I have received your letter of April 15th,1 and since its receipt, the copy of the "Skyline," which you were good enough to send me, containing one of your stories.2 This particular story, from my point of view, is well constructed. It has a dramatic theme which is very effectively worked out.

I should not criticize your work because it deals with life on Southern plantations. You are writing about a subject that you know, which is always desirable in a writer. For one to write about an unfamiliar subject is to court literary disaster. A man writes best about what he knows best.

Some of the best American writers have made their reputations writing about Southern conditions. I do not need to mention George W. Cable,3 Thomas Nelson Page,4 or, in our own day, Mrs. Julia Peterkin,5 or the author of "Cane" and other stories.6

I think for one who has only been writing a year, your story in "Skyline" is indeed very promising. Unless I hear from you to the contrary, I will keep the copy of the "Skyline" which you sent me, so that I may have your story in my library.

Wishing you every success, I remain,

Sincerely yours, CWC:ES7



Correspondent: Harvey M. Williamson (1908–1995), a Black educator, activist, and writer, was originally from Mississippi and came to Cleveland in 1924. He attended East Technical High School and Western Reserve University (initially at Cleveland College, its adult education branch), and published fiction and poetry in the 1930s. He was active in many organizations pursuing racial justice, including the NAACP and the Phillis Wheatley Association.



1. Williamson's letter of April 15, 1932, and Chesnutt's copy of the Skyline magazine have not been located. [back]

2. Skyline was the student literary magazine of Cleveland College (founded in 1925 as an adult education institution, later absorbed into Western Reserve University). Harvey M. Williamson (1908–1995), then still a college student, continued to publish poetry and short stories throughout the 1930s, including in Skyline, but also in The Crisis and Story. [back]

3. George Washington Cable (1844–1925) was a White reporter, novelist, and critic. He began his career at the New Orleans Times-Picayune, writing nearly one hundred columns in two years. After working on a collection of journalistic essays based mostly on historical accounts, Cable turned to writing short stories, novellas, and novels, typically set in New Orleans. In the 1880s, Cable began lecturing, writing essays, and forming organizations focused on social reform, specifically in the areas of Black rights and prison conditions, and in 1885 he moved to Northampton, Massachusetts. Cable and Chesnutt met for the first time in Cleveland, on December 21, 1888, at the Congregational Club's Forefather's Day celebration, where Cable was the principal speaker. They began corresponding immediately, and in mid-1889 Cable offered to employ Chesnutt as his secretary in Northampton; Chesnutt declined. Cable visited the Chesnutt home in the fall of 1889, and for two years, their correspondence was frequent, typically about Cable's political efforts on race issues, Chesnutt's writings, or recent publications. After 1891, they corresponded only occasionally. [back]
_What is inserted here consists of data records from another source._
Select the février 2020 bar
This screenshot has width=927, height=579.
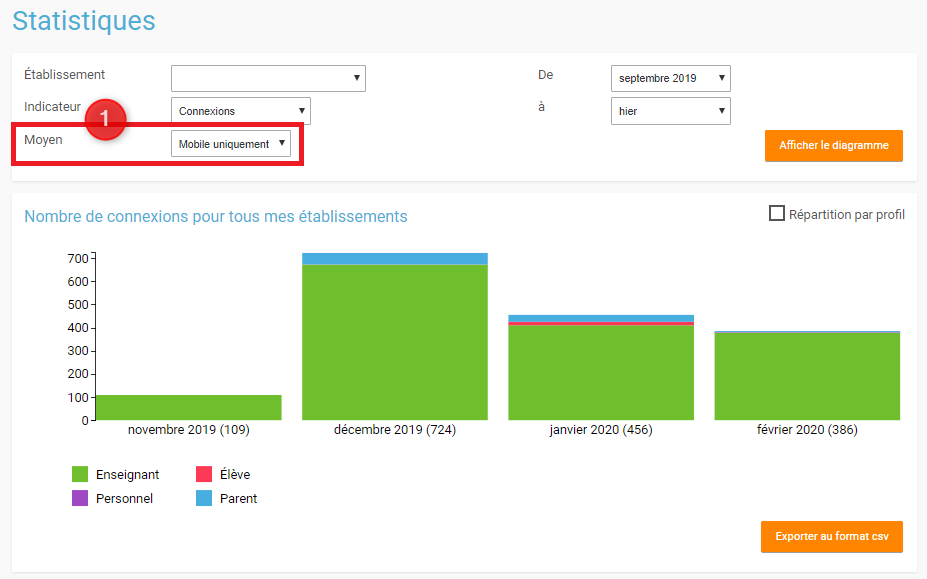click(807, 376)

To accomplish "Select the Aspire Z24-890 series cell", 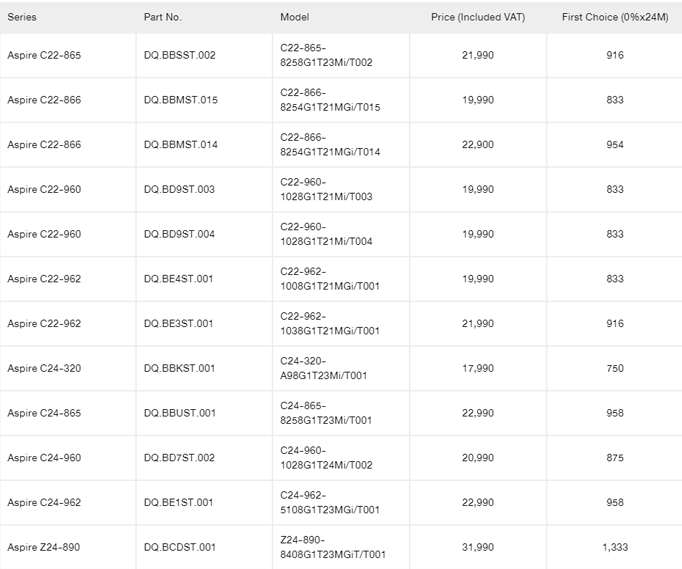I will click(44, 547).
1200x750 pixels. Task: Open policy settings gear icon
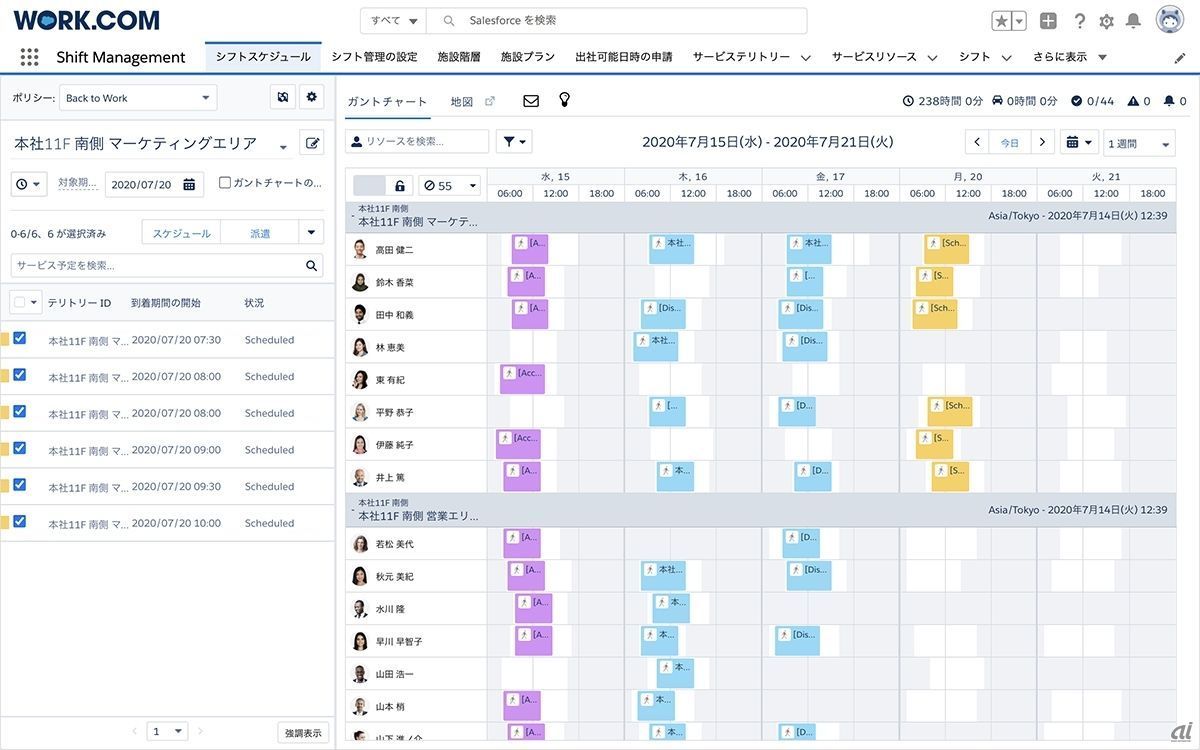tap(312, 97)
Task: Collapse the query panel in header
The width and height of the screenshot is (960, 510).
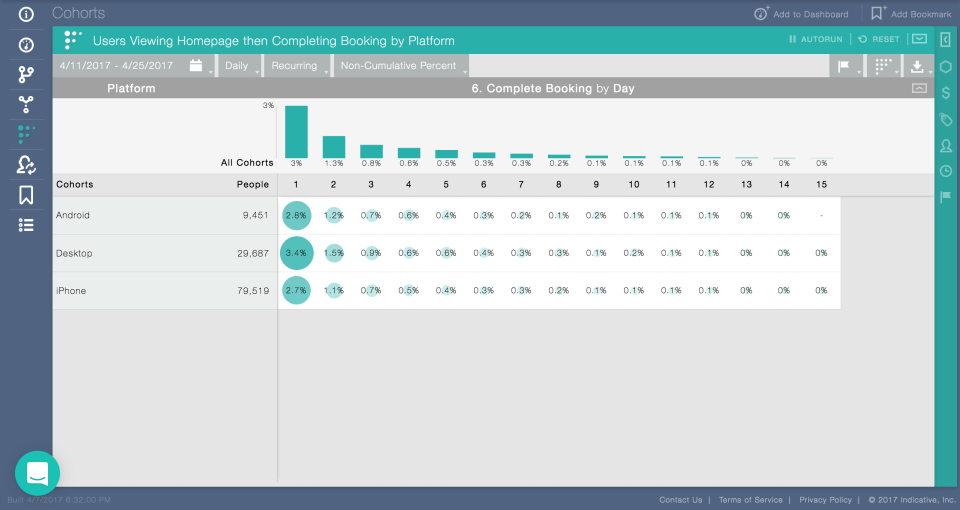Action: (x=919, y=39)
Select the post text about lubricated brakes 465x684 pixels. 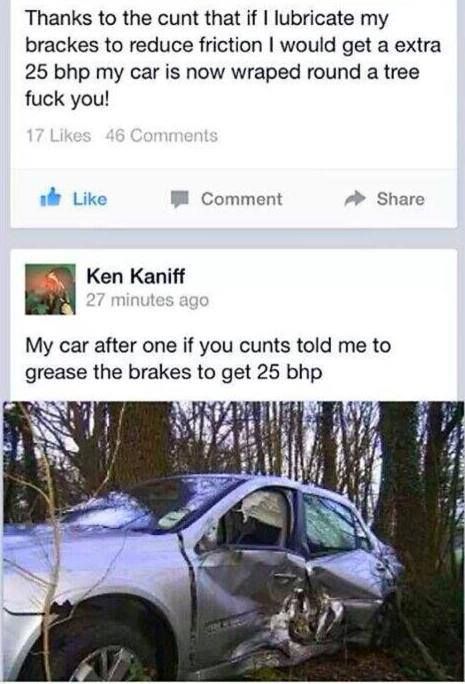pyautogui.click(x=232, y=59)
4. Thomas Nelson Page (1853–1922) was a White writer and lawyer from Virginia who glorified the antebellum South in his fiction and nonfiction, beginning with his "Marse Chan" stories published in Century Magazine. Chesnutt frequently criticized Page's writings; see Chesnutt's retrospective assessment in "Post-Bellum—Pre-Harlem" (1931). [back]

5. Julia Peterkin (1880–1961) was a White American writer from South Carolina, who used the Gullah lanugage in her fiction; she won a Pulitzer Prize for her 1928 novel Scarlet Sister Mary. [back]

6. Jean Toomer (1894–1967) was a Black American poet and novelist from Washington, DC, who was associated with the Harlem Renaissance. His experimental novel Cane, published in 1923, was set substantially in rural Georgia. [back]

7. Emilie Skarabotta (1908–1990), the daughter of Hungarian immigrants, was a stenographer and notary public who worked for Chesnutt's and Helen Moore's stenography business in the early 1930s. She was eventually listed on the firm's letterhead. [back]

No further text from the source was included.